Aliança de conveniência que está a nascer no quartel da 1ª companhia
Sara Santos, Noélia Pereira e Rui Freitas pensam com estratégia
A salvação de Noélia Pereira e Rui Freitas na gala de sábado serviu de gatilho para uma reorganização de forças.
A última gala da “1ª Companhia”, realizada a 17 de janeiro, não serviu apenas para ditar expulsões, mas para redesenhar o mapa de influências dentro do quartel. Noélia Pereira, salva pelo público mas fustigada pelas críticas do Comandante devido à sua falta de espírito de equipa, encontrou em Sara Santos e Rui Freitas os aliados improváveis para uma nova estratégia de permanência: a união por necessidade.
A poeira da gala de sábado ainda não tinha assentado quando o triunvirato formado por Noélia, Sara e Rui se reuniu para analisar os danos. A noite foi de alívio, mas também de reflexão forçada. Sara Santos, assumindo um papel de articulação que tem vindo a consolidar, começou por celebrar a continuidade dos colegas, revelando o peso emocional que a saída de Rui Freitas teria sobre si: “Parabéns, fiquei muito contente. E digo-te, se o Rui Freitas saísse eu ficava mesmo muito triste e sentia-me culpada.”

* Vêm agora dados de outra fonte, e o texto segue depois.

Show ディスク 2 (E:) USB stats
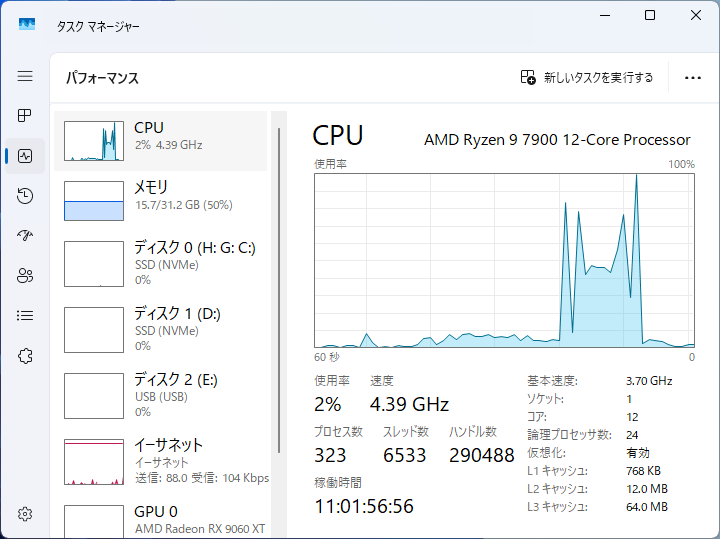click(165, 395)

No entanto, o foco da conversa rapidamente virou para a sobrevivência técnica dentro do formato e, Noélia Pereira, conhecida pela sua faceta pragmática e, por vezes, individualista, foi publicamente alertada pela estrutura de comando por não atingir os padrões de camaradagem exigidos. A empresária algarvia, ciente de que o seu “posto” na casa depende agora de uma mudança de atitude, admitiu a necessidade de vigilância: “Para a semana deixa lá ver. Eu tenho de estar mais atenta.”
Foi neste contexto que Sara Santos lançou a sugestão que pode mudar o curso das próximas nomeações: “Se calhar, unimo-nos mais, não sei. O Rui tem-me ajudado [imenso]“, propôs a jornalista, tentando formalizar uma rede de apoio que proteja o grupo da pressão dos instrutores e do isolamento face aos restantes recrutas.
A resposta de Noélia Pereira foi curta, mas reveladora de uma nova postura de submissão à dinâmica de grupo, ainda que por motivos puramente utilitários. A recruta garantiu que não iria “fazer nada” sozinha, reconhecendo que a melhoria da sua imagem quanto à “camaradagem” exige, paradoxalmente, que se apoie nos outros para não falhar individualmente.
Este movimento de aproximação entre Sara, Noélia e Rui levanta a questão que paira sobre todos os reality shows de confinamento: até que ponto esta “união” é um reflexo dos valores militares pedidos pelo programa, ou apenas uma trincheira cavada para resistir a um inimigo comum – a expulsão. Na “1ª Companhia”, a disciplina pode ser a regra, mas a sobrevivência é, claramente, o objetivo.